◆ About this exercise: Keep each line of the material that includes "will", and leave out the rest.

◆ Data to use:
▽

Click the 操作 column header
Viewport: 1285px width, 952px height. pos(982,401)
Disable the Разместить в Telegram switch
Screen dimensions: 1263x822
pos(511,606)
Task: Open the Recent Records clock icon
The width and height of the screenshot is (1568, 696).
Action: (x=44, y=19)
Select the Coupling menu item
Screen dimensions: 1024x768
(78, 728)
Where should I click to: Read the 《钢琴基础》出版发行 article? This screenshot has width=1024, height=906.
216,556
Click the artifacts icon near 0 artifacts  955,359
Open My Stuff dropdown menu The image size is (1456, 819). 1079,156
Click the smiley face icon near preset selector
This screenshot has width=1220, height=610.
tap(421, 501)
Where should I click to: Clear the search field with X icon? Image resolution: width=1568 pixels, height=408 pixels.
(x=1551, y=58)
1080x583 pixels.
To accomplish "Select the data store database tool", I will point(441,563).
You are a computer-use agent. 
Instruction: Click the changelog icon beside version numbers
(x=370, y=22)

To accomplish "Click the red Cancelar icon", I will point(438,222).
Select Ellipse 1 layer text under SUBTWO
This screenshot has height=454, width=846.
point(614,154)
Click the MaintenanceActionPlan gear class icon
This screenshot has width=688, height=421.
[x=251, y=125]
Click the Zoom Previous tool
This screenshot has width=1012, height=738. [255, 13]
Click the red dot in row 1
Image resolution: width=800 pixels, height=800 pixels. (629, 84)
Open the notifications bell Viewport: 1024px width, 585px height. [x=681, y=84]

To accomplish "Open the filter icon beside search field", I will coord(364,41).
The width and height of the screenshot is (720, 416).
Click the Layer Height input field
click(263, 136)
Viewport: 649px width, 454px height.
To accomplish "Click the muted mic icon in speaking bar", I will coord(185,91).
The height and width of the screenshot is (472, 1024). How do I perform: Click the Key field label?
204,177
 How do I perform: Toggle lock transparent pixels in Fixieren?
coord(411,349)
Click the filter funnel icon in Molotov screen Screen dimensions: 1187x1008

△

◆ Written reply:
To accomplish "Select the data store database tool", I will point(441,563).
To accomplish "Click the red Cancelar icon", I will point(438,222).
To accomplish "Open the filter icon beside search field", I will coord(364,41).
To accomplish "Click the muted mic icon in speaking bar", I will coord(185,91).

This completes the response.